Activation/Deactivation Queues

What happens in the activation queue?

Two steps done by Ethereum after funding your validator before it starts earning rewards:

  1. A constant ~16 hours before the validator is recognized by the consensus layer
  2. The activation queue is FIFO, so the more validators waiting to enter at this time, the longer your validator will spend in this queue. After this your validator starts earning rewards

What happens in the withdrawal queue?

Three steps done by Ethereum after submitting your validator for exit:

  1. The exit queue is FIFO, so the more validators that want to exit at this time, the longer your validator will spend in this queue. Your validator is still earning rewards during this time
  2. Then a ~27 hour "wait" period where your validator has exited but not yet ready for full withdrawal. The validator is offline and no longer receiving rewards
  3. Lastly, the withdrawal queue is processed in a Round Robin fashion in order of increasing validator index by an automatic sweep job on Ethereum.

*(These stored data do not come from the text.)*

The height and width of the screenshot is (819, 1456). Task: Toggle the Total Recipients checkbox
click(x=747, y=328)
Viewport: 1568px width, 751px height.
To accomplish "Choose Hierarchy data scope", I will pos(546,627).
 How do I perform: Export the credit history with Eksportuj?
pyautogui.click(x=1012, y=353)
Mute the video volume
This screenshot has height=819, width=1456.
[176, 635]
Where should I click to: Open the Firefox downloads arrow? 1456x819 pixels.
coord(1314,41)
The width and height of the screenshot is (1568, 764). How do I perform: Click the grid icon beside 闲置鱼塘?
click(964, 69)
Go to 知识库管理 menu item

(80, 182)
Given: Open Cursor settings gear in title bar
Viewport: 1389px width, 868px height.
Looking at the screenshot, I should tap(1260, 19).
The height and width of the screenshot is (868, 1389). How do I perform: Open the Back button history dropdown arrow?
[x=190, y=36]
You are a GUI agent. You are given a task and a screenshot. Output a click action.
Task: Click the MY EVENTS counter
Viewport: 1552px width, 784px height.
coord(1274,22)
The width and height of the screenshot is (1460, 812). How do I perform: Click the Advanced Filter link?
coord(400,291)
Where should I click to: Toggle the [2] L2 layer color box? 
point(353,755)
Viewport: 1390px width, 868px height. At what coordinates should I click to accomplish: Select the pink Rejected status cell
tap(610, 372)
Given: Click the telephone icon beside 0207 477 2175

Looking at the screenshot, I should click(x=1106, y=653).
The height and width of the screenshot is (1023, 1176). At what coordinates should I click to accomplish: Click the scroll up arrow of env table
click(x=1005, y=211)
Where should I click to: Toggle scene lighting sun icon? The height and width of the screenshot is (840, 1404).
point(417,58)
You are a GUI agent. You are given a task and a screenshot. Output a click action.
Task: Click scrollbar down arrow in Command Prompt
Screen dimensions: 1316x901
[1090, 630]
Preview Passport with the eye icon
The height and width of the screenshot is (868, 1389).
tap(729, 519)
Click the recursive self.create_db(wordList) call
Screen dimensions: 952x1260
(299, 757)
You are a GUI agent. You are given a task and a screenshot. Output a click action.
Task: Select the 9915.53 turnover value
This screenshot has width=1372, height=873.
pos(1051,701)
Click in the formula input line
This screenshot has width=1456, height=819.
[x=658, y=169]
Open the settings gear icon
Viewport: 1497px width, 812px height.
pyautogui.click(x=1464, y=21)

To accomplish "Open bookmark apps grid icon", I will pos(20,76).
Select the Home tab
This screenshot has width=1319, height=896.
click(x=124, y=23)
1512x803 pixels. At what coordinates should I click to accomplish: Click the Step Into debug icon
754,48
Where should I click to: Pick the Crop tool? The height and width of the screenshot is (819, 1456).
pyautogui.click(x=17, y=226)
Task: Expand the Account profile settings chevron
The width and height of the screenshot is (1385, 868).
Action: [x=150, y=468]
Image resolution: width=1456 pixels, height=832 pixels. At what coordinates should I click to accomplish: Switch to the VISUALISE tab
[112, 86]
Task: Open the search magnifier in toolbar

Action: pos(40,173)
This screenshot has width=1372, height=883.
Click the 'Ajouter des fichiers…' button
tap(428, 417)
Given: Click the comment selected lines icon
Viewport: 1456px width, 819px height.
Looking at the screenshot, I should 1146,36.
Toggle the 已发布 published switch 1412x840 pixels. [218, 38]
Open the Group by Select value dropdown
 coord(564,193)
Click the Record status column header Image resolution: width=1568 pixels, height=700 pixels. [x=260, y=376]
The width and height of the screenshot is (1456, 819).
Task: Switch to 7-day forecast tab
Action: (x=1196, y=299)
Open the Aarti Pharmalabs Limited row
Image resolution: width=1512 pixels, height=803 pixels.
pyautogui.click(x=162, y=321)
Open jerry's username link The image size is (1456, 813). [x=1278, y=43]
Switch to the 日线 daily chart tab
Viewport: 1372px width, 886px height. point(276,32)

This could be a very short amount of time (minutes) if your validator is ready to withdraw when the sweep job is processing close to your validator's index, or a few days longer if the sweep job is further away from your validator.

How to retrieve the current queue times

Our ETH Network Overview endpoint returns estimates (in hours) for

  • activation queue
  • deactivation queue, broken down between exit (steps 1 and 2 above) and withdrawal (step 3 above)
{
  "activation_estimate": {
    "hours": 650
  },
  "exit_estimate": {
    "hours": 0
  },
  "withdrawal_estimate": {
    "hours_min": 27,
    "hours_max": 171
  }
}

This endpoint allows you to display to your users the estimates queue times they should expect when staking and unstaking ETH. This is what we display in the Figment App

In the screenshot above, we're using activationTimeDays on the left and minDeactivationTimeDays and maxDeactivationTimeDays on the right, as calculated below:

const hoursPerDay = 24;
const activationTimeDays = Math.round(response.activation_estimate.hours * 10) / hoursPerDay / 10;

const exitTimeHours = response.exit_estimate.hours;
const minWithdrawalTimeHours = response.withdrawal_estimate.hours_min;
const maxWithdrawalTimeHours = response.withdrawal_estimate.hours_max;

const minDeactivationTimeDays = Math.round((exitTimeHours + minWithdrawalTimeHours) * 10) / hoursPerDay / 10;
const maxDeactivationTimeDays = Math.round((exitTimeHours + maxWithdrawalTimeHours) * 10) / hoursPerDay / 10;

You can also track the activation, exit, and withdrawal estimates on a per-validator basis for all of your Figment-run validators with GET /validators!